La citata disposizione, prosegue il
rimettente, stabiliva «l’inefficacia nei confronti di un ente succeduto ad un
altro – anche nei rapporti pendenti, con istituzione di una gestione
commissariale per i debiti del secondo – dei decreti ingiuntivi e delle
sentenze emesse nei confronti del primo ente per debiti relativi al secondo e
l’estinzione d’ufficio dei giudizi di ottemperanza pendenti in base al medesimo
titolo».
La Corte costituzionale ha ritenuto che
tale disposto violasse le attribuzioni costituzionali dell’autorità
giudiziaria, cui spetta la tutela dei diritti, non essendo dubitabile che
l’emissione di provvedimenti idonei ad acquistare autorità di giudicato
costituisca uno dei principali strumenti per realizzare il suddetto compito. La
stessa Corte ha altresì rilevato la lesione degli artt. 3 e 24 Cost., in quanto le previsioni contenute nella disposizione
sottoposta a scrutinio vanificavano i risultati dell’attività difensiva svolta,
sulla cui definitività i creditori potevano fare ragionevole affidamento.
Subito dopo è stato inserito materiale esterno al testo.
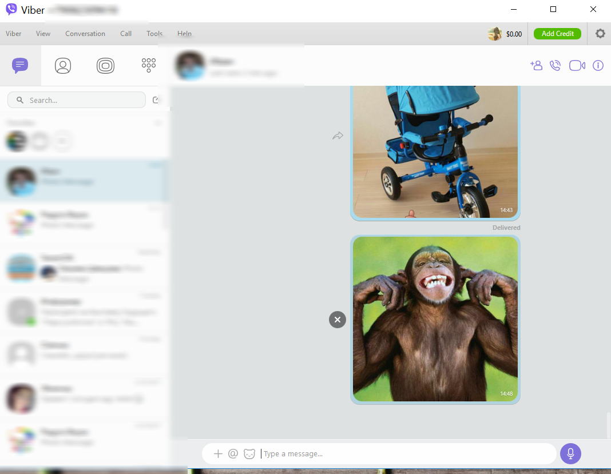This screenshot has height=474, width=611.
Task: Open the dial pad keypad icon
Action: coord(148,65)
Il Consiglio di Stato sottolinea il
passaggio motivazionale in cui la Corte costituzionale, dopo aver ribadito che
«in materia non penale la legittimità di leggi retroattive è condizionata dal
rispetto di altri principi costituzionali e, in particolare, di quello della
tutela del ragionevole, e quindi legittimo, affidamento (ex plurimis, sentenze n. 446 del 2002
e n. 234 del
2007)», ha affermato che «anche se le disposizioni in scrutinio non possono
essere definite retroattive in senso tecnico, tuttavia esse, travolgendo
provvedimenti giurisdizionali definitivi ed incidendo sui regolamenti dei
rapporti in essi consacrati, finiscono per avere la stessa efficacia di norme
retroattive e per incontrare i medesimi limiti costituzionali per queste
enunciati».
1.4.4.– Ulteriori censure sono
prospettate in riferimento agli artt. 3, 24 e 41, primo comma, Cost., sul rilievo che l’applicazione delle disposizioni
censurate pregiudichi il legittimo affidamento che i creditori del Comune di
Roma hanno riposto nel positivo svolgimento dell’attività difensiva,
finalizzata a tutelare in giudizio i propri interessi, «in tal modo incidendo
sulla libertà di impresa, riconosciuta e garantita dall’art. 41 Cost.».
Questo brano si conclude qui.